Middle Easterners are among the least “politically correct” people in the entire world. The very idea of Western-style “political correctness” in the Middle East is absurd. They are far less “sensitive,” in the progressive sense of that word, than virtually anyone in the United States. And they know damn well that ISIS is Islamic. We’re not earning any points with our allies in the Muslim world by denying this, nor would we alienate any of them by acknowledging it.
The United States government surely would alienate our friends and allies over there if we had a bombastic bigoted blowhard in the White House, but calling the Islamic State “Islamic” isn’t even in the same time zone as bigoted or bombastic.
Whatever Obama and Trump say, the rest of us need to get something straight. At one end of the American spectrum is the notion that Islam is a religion of peace while the other end insists that it’s a religion of war and jihad. They’re both right, and they’re both wrong. Islam is not a single monolithic thing any more than Christianity is.

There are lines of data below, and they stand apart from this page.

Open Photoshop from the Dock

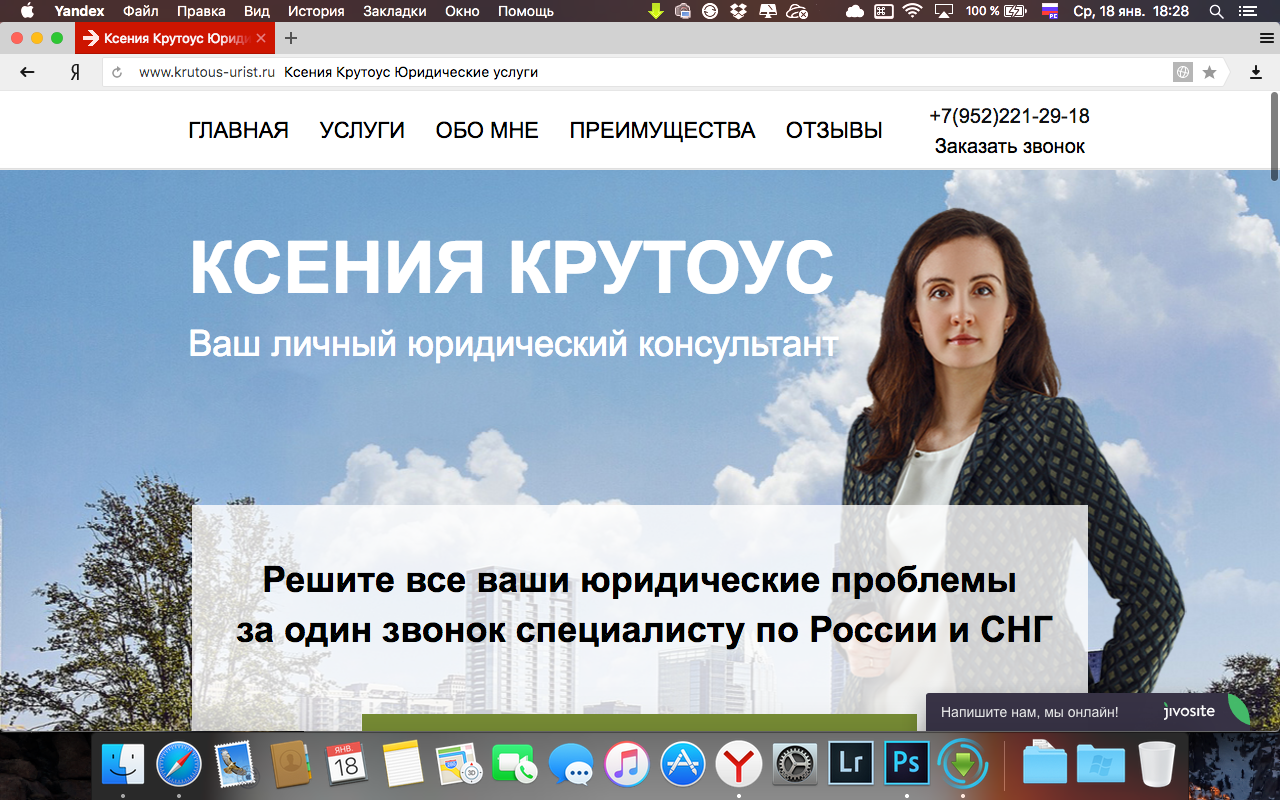pos(906,763)
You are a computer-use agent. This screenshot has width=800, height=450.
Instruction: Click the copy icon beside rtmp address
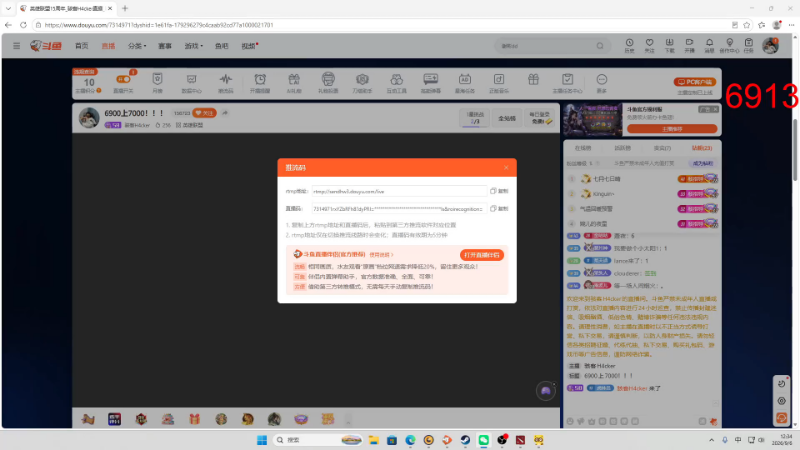(x=499, y=191)
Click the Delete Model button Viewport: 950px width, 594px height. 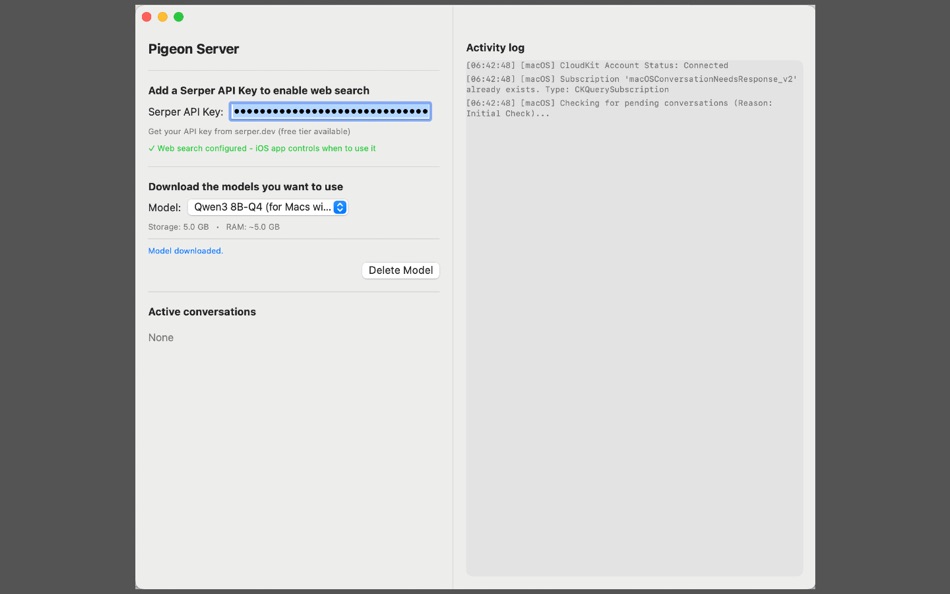400,270
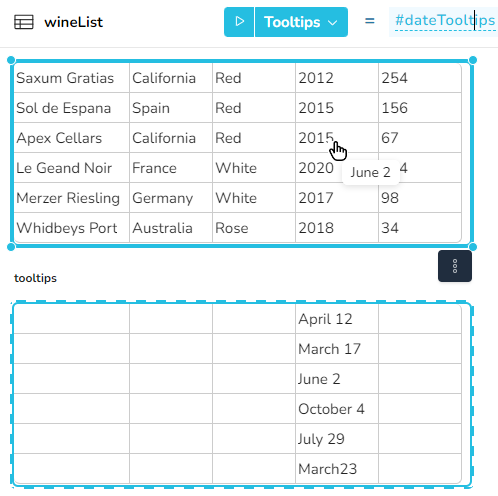This screenshot has height=496, width=498.
Task: Select the bottom-right table resize handle
Action: point(473,247)
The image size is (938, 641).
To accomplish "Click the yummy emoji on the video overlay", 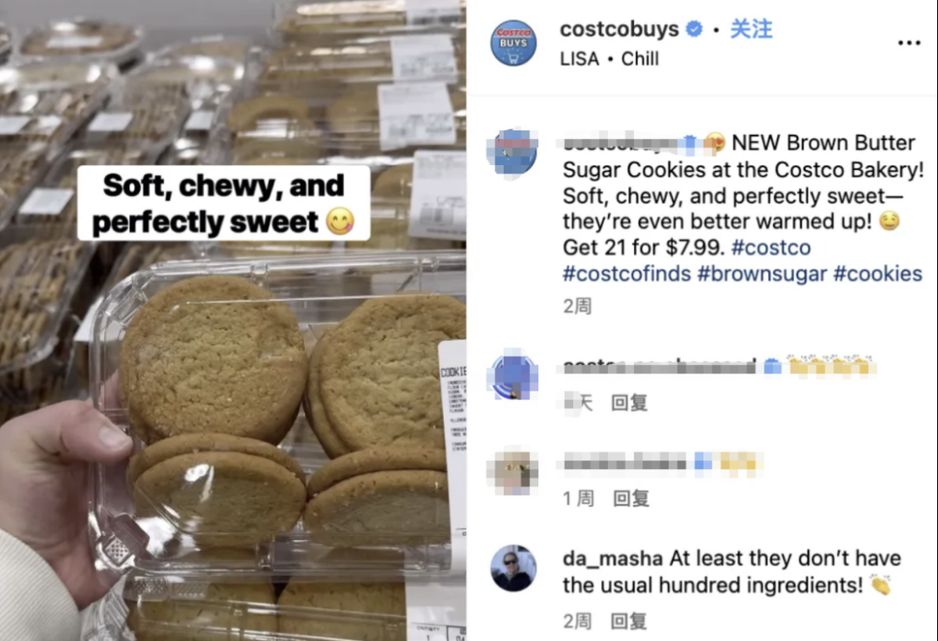I will 340,222.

Former Muslim and Somalia-native Ayaan Hirsi Ali explains this better than almost anyone in her latest book, Heretic: Why Islam Needs a Reformation Now, which I reviewed last year forCommentary.
She divides Muslims into three groups, ignoring the theological and cultural distinctions between Sunnis and Shias and smaller sects like Wahhabis and Sufis. She also sets aside national differences between countries like Kosovo and Azerbaijan, where almost everybody is secular, and ultraconservative realms like Saudi Arabia where almost nobody is.
First there are those she calls Mecca Muslims, traditional and largely peaceful people inspired by Mohammad’s benign example during the religion’s early years when he lived in Mecca and politely invited others to follow him. The majority of the world’s Muslims fall into this camp.
Then there are the Medina Muslims, the often violent minority that follows Mohammad’s example when he lived in Medina and assaulted those who refused to convert. Medina Muslims include the Muslim Brotherhood, Hamas, al-Qaeda, Hezbollah, ISIS, and the ayatollahs in Iran.
Both types of people are authentic Muslims. Both can cite the Koran to back up their beliefs and behavior. Both can say they’re following Mohammad’s example. 
Hirsi Ali’s third group are the dissidents like herself. Some are ex-Muslims while others are reformers—including imams and respected scholars—who are doing everything they can to modernize the religion and discredit the Medina Muslims.
Insisting that the Medina Muslims aren’t Muslims is as pointless as it is wrong. It may be defensible as a diplomatic fiction, but it’s also unnecessary. The dissidents and the reformers know damn well who and what they’re up against. They wouldn’t need to reform the religion if it did not need reforming. They also know perfectly well that the Islamic State is Islamic. These people are our best friends in the Islamic world, and they won’t be the least bit offended if Obama or anyone else calls a radical Islamic terrorist a radical Islamic terrorist. 
The Saudis wouldn’t sever the alliance either if the White House calls a spade a spade. They need us more than we need them, after all. People like the sheikhs of Iraq’s Anbar Province wouldn’t refuse to work with an American president for using phrases like “radical Islam” either as long as the White House made it clear we’re not at war with an entire religion.  
Obama is far more worried about this than he needs to be, and Trump isn’t worried enough. A commander-in-chief who bares his teeth at 1.2 billion Muslims in the world would be a catastrophe for a reason that ought to be obvious: winning wars against radical Muslims without enlisting the help of friendly moderate Muslims is impossible.